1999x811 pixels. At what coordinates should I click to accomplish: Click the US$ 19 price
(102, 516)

◆ ◆ ◆ ◆ ◆

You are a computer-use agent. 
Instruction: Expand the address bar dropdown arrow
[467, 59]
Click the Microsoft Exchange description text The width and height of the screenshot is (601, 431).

◆ ◆ ◆ ◆ ◆

Work item »
Using the data above, print exactly the lines from the line that contains "Instruction: Expand the" through the line that contains "Click the Microsoft", with both included.

Your solution »
Instruction: Expand the address bar dropdown arrow
[467, 59]
Click the Microsoft Exchange description text The width and height of the screenshot is (601, 431).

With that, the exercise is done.